_Task statement_
An exact copy of the data below is required; return it in full.

[Start of section]

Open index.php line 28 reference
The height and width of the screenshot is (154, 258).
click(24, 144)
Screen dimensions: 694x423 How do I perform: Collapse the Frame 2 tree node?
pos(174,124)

[End of section]

_Reply_
Open index.php line 28 reference
The height and width of the screenshot is (154, 258).
click(24, 144)
Screen dimensions: 694x423 How do I perform: Collapse the Frame 2 tree node?
pos(174,124)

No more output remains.